----- Material supplied

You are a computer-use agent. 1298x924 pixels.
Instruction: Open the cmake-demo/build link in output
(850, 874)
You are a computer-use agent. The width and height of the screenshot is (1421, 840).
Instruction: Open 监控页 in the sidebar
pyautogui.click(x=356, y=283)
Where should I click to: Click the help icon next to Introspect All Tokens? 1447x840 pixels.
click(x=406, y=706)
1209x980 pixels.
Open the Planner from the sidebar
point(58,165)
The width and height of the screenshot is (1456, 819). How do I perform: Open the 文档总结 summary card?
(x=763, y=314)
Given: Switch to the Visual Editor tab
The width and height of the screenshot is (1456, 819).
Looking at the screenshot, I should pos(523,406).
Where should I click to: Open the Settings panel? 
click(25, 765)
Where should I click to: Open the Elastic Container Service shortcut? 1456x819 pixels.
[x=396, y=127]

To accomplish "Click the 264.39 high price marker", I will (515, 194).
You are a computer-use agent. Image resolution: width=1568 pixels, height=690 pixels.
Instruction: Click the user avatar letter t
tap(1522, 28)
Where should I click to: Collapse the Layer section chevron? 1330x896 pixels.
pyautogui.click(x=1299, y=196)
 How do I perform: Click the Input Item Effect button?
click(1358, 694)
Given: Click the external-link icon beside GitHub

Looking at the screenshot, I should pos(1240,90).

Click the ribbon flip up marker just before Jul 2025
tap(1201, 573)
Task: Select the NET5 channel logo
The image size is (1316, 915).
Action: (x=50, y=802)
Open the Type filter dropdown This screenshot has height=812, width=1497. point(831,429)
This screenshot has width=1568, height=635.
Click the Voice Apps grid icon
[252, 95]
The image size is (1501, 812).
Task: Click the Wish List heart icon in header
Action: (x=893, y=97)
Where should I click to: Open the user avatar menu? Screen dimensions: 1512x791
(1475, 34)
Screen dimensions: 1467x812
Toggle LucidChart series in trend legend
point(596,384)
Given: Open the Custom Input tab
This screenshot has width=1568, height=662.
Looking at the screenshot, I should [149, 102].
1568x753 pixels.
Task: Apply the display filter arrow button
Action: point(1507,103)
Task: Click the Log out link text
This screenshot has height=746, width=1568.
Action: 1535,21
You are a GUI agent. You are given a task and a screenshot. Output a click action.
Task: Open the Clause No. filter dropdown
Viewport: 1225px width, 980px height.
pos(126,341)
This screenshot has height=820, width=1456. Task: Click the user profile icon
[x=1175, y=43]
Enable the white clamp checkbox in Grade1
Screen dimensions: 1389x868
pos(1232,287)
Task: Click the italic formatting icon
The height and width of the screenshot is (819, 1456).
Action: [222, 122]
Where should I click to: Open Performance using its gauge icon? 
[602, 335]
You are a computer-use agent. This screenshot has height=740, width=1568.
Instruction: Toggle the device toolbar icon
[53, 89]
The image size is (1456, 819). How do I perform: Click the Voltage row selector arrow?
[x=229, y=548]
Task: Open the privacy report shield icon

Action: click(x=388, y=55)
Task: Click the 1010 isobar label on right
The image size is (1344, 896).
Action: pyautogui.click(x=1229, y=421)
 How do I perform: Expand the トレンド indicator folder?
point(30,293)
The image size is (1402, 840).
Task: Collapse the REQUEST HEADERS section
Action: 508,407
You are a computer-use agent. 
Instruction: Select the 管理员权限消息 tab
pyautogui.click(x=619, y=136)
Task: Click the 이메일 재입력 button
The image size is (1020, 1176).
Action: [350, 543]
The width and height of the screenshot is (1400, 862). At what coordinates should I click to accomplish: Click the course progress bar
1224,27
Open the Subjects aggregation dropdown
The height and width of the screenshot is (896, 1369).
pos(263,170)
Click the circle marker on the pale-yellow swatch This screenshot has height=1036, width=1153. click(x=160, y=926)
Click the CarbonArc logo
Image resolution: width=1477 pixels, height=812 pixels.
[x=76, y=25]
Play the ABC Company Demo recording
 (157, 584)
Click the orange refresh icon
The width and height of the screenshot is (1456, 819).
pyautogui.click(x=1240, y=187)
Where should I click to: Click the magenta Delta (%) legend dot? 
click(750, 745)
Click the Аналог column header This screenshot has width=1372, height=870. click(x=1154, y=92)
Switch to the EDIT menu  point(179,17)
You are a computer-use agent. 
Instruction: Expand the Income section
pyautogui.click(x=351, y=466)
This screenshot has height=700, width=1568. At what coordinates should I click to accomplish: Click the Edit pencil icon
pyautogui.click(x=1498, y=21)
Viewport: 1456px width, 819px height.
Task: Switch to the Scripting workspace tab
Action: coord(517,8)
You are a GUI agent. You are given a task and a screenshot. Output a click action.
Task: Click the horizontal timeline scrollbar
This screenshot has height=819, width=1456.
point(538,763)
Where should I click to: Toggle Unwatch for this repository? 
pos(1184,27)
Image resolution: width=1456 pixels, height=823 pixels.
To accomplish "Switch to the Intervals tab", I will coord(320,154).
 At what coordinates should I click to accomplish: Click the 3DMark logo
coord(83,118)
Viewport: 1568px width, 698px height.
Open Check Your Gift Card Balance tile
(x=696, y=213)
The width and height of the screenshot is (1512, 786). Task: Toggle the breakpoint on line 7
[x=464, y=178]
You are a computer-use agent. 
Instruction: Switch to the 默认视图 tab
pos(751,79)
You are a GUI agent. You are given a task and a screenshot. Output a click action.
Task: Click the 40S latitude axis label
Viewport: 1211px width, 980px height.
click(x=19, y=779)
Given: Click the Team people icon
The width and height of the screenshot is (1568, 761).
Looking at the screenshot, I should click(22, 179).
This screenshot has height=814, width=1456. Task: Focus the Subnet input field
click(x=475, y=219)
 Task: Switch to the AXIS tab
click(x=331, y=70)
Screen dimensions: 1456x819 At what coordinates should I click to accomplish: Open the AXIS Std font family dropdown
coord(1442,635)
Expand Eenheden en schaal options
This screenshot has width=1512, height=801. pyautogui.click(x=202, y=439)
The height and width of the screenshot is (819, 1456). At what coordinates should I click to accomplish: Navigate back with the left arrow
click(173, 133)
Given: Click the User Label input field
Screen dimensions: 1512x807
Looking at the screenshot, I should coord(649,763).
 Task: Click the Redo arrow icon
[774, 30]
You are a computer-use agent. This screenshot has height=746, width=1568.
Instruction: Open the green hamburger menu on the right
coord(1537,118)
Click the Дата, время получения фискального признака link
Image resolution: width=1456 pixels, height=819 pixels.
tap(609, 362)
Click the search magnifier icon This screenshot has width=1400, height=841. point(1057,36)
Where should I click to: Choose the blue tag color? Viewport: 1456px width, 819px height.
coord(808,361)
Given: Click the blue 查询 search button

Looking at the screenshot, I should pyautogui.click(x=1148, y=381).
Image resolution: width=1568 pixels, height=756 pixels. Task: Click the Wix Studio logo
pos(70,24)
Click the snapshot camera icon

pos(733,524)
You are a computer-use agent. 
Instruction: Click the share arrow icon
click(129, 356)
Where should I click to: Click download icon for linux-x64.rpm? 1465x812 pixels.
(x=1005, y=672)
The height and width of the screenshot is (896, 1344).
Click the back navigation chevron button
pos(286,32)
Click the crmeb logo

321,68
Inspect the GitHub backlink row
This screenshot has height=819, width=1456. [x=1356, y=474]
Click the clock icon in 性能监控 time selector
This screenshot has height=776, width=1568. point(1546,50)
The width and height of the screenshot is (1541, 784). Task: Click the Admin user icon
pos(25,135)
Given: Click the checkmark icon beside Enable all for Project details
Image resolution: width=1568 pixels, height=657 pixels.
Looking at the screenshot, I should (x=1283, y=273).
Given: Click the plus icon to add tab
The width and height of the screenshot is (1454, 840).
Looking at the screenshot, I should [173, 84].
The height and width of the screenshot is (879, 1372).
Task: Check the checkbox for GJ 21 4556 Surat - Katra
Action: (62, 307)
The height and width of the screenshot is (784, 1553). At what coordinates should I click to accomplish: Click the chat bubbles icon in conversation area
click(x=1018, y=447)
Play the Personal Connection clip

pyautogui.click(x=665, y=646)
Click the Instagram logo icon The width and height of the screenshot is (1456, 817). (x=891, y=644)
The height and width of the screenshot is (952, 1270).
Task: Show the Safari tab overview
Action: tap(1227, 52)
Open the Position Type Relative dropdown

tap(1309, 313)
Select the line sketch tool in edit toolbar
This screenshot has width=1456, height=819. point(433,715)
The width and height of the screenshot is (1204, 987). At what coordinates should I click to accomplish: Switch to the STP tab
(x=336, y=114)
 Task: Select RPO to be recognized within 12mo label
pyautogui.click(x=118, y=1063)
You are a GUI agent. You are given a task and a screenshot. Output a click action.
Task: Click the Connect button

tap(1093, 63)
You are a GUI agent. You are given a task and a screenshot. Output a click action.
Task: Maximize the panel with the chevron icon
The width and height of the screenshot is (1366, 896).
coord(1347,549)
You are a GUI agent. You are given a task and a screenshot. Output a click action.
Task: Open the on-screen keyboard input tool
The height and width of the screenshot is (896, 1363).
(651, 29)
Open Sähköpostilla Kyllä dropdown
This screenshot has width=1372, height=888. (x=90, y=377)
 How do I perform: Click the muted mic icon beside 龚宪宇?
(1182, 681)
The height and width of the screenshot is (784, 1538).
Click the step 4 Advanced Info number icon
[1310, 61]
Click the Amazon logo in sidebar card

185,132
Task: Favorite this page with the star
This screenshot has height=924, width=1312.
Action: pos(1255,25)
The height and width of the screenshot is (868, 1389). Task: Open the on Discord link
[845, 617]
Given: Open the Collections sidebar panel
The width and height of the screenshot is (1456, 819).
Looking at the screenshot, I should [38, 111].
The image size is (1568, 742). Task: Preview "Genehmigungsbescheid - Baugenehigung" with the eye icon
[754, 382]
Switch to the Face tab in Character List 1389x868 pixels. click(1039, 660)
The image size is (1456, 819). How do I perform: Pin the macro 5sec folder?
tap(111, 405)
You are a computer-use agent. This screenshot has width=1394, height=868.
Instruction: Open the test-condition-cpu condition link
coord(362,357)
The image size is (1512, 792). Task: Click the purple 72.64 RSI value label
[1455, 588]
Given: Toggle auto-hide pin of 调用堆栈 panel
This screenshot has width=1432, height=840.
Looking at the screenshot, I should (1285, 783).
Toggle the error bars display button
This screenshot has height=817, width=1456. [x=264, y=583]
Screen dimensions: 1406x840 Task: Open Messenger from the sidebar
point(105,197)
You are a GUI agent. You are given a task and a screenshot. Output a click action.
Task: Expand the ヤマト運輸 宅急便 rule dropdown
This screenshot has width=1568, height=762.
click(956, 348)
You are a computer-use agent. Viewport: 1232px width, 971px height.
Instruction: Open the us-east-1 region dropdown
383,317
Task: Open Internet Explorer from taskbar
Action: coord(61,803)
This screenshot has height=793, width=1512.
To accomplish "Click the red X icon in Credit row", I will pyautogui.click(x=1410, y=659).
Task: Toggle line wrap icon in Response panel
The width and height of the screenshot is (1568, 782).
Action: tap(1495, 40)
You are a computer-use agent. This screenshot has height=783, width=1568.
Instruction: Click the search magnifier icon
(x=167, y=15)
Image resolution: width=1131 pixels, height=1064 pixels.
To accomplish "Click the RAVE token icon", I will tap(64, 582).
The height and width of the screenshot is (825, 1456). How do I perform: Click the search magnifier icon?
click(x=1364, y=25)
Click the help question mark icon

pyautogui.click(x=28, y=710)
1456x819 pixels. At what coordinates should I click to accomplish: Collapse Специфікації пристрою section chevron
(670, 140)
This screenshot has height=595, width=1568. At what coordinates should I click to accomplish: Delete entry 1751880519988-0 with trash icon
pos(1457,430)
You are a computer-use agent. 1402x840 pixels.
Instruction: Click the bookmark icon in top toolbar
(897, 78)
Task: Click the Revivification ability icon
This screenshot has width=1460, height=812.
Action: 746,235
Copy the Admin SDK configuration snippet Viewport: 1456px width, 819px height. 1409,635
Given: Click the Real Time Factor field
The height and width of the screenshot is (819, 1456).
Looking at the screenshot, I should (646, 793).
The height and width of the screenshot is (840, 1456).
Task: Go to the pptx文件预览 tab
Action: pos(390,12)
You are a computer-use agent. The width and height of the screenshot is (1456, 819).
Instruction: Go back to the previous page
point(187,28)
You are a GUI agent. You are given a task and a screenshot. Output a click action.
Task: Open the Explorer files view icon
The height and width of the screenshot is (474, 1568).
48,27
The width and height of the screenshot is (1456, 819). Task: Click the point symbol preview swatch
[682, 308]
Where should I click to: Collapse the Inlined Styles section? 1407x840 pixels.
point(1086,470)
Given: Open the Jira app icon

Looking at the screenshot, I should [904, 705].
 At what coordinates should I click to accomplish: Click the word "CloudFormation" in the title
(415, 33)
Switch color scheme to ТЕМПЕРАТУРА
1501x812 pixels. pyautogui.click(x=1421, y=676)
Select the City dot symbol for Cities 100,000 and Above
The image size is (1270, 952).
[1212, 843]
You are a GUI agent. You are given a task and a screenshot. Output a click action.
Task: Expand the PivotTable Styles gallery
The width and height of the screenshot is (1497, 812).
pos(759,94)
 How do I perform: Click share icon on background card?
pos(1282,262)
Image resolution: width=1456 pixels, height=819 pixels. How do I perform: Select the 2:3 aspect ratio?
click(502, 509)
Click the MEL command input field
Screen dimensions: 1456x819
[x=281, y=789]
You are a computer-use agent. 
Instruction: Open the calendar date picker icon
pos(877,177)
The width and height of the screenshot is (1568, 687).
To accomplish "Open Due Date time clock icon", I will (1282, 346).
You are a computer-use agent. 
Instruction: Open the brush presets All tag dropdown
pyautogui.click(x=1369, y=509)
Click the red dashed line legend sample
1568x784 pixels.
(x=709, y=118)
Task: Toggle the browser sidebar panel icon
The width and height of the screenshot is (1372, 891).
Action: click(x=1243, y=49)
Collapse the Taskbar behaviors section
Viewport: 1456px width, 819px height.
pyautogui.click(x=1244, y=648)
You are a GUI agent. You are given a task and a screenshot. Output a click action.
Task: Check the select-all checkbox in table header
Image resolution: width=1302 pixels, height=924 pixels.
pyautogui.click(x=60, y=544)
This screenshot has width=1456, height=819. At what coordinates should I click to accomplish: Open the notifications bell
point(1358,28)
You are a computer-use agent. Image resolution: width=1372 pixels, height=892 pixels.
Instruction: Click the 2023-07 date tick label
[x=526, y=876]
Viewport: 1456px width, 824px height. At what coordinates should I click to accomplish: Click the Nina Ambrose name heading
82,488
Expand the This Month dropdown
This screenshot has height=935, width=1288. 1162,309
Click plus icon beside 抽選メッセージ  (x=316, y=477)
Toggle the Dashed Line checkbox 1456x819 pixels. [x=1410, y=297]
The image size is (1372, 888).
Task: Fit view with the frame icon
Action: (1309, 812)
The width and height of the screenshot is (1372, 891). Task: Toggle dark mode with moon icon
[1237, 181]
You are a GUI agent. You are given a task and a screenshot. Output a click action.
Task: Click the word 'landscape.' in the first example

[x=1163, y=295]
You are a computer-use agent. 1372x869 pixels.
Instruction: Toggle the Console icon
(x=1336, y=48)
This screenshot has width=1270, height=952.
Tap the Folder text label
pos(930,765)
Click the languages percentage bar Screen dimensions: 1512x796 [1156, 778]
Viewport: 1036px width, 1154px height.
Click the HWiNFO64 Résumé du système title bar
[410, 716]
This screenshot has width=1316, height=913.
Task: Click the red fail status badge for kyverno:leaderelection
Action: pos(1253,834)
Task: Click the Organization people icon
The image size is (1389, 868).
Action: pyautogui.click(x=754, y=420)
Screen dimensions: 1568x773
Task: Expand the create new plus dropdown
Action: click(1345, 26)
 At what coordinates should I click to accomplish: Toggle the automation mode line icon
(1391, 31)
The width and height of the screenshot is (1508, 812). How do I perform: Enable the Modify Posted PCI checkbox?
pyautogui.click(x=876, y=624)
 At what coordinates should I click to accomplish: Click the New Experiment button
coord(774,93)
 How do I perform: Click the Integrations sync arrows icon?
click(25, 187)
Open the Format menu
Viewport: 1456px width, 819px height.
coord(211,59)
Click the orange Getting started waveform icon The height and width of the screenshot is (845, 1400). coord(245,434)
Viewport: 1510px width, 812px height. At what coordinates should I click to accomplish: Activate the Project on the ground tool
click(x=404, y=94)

----------

- Activity:
Starting at the line above that contains "This screenshot has width=1568, height=635.", write out each line exactly until the line that contains "Task: Click the 1010 isobar label on right" has been written, and stop there.

- Task result:
This screenshot has width=1568, height=635.
Click the Voice Apps grid icon
[252, 95]
The image size is (1501, 812).
Task: Click the Wish List heart icon in header
Action: (x=893, y=97)
Where should I click to: Open the user avatar menu? Screen dimensions: 1512x791
(1475, 34)
Screen dimensions: 1467x812
Toggle LucidChart series in trend legend
point(596,384)
Given: Open the Custom Input tab
This screenshot has width=1568, height=662.
Looking at the screenshot, I should [149, 102].
1568x753 pixels.
Task: Apply the display filter arrow button
Action: point(1507,103)
Task: Click the Log out link text
This screenshot has height=746, width=1568.
Action: 1535,21
You are a GUI agent. You are given a task and a screenshot. Output a click action.
Task: Open the Clause No. filter dropdown
Viewport: 1225px width, 980px height.
pos(126,341)
This screenshot has height=820, width=1456. Task: Click the user profile icon
[x=1175, y=43]
Enable the white clamp checkbox in Grade1
Screen dimensions: 1389x868
pos(1232,287)
Task: Click the italic formatting icon
The height and width of the screenshot is (819, 1456).
Action: [222, 122]
Where should I click to: Open Performance using its gauge icon? 
[602, 335]
You are a computer-use agent. This screenshot has height=740, width=1568.
Instruction: Toggle the device toolbar icon
[53, 89]
The image size is (1456, 819). How do I perform: Click the Voltage row selector arrow?
[x=229, y=548]
Task: Open the privacy report shield icon

Action: click(x=388, y=55)
Task: Click the 1010 isobar label on right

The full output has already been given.